That’s precisely the holistic approach that a wide electorate would like (it’s wildly popular in New Jersey), but Second Amendment advocates in the GOP primary may have a field day with that. (Although his emphasis on mental health is precisely what many national Republicans wanted to focus on in the wake of Sandy Hook.)
It would be a mistake to discount Christie on any one issue, or even a few. Mitt Romney was supposedly disqualified as a nominee because of Romneycare, but he managed to get the nomination. And while Christie endorsed Romney (another strike for some voters), Christie is a more viscerally conservative candidate and an infinitely more skilled one.
Christie has a number of advantages should he decide to run:
1. He’s been in the New York-New Jersey media spotlight and is adept at dealing with old and new media. (Recall his YouTube videos made him a national polticall sensation.)
2. He’s an excellent antidote to the blame-shifting, poor executive who currently occupies the Oval Office.
3. He’s done what national Republicans have hoped to do — reform entitlements, take on teachers unions and resist tax increases.
4. He’s a commanding presence, more so than many of the other top tier candidates. There will be no question as to whether he will be tough enough to be president.
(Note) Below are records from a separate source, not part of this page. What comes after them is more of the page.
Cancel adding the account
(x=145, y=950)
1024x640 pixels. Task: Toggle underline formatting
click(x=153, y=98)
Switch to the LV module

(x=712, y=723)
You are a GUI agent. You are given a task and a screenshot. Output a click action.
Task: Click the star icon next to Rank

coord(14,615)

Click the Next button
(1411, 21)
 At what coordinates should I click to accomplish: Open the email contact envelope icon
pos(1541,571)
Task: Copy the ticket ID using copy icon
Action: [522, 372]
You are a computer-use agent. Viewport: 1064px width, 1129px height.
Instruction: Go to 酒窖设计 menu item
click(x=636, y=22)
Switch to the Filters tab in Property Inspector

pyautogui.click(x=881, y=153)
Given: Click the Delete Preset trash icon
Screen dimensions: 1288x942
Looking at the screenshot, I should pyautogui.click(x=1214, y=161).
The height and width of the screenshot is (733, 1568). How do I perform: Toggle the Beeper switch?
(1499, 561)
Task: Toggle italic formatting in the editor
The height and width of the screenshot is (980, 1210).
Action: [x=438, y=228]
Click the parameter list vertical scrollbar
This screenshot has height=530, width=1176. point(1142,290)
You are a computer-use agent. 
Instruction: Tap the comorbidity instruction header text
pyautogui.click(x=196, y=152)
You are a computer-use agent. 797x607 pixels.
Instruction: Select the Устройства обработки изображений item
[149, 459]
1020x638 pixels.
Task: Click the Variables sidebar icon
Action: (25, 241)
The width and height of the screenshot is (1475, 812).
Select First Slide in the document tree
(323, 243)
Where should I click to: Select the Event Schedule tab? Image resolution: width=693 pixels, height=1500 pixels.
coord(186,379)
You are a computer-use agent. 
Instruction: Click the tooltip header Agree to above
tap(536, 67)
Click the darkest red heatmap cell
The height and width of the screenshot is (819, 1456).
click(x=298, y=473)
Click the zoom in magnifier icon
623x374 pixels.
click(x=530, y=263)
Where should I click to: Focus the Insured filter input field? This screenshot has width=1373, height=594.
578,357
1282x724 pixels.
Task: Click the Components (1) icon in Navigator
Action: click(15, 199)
5. He has a network of big donors (who unsuccessfully urged him to run in 2012) and an attractive candidate for former Romney donors, with whom he’ll be rubbing elbows at an upcoming Romney-sponsored retreat.
6. He is socially conservative (pro-life, personally against gay marriage) but has wanted state voters’ to decide whether to legalize gay marriage. (In other words, he’s conservative enough on these issues, but not divisive.)
No candidate will have it “all” in 2016. Christie will need to show he’s well versed and tough on national security. (His tussle with New York law enforcement over surveillance of New Jersey Muslims raised a red flag with hawks and will be more problematic after the Boston bombings.) But in recent GOP presidential primaries the more moderate candidate (e.g. Arizona Sen. John McCain in 2008, Romney in 2012) has managed to win the nomination while more conservative candidates divided up the rest of the field. Right now I see few if any Republicans who could occupy that ground in the GOP 2016 primary race.
Could Christie pull it off? Absolutely. Will he run? It’s hard to imagine (other than health concerns, which have to a degree been put to rest in his vigorous post-Sandy tenure) why he wouldn’t want to.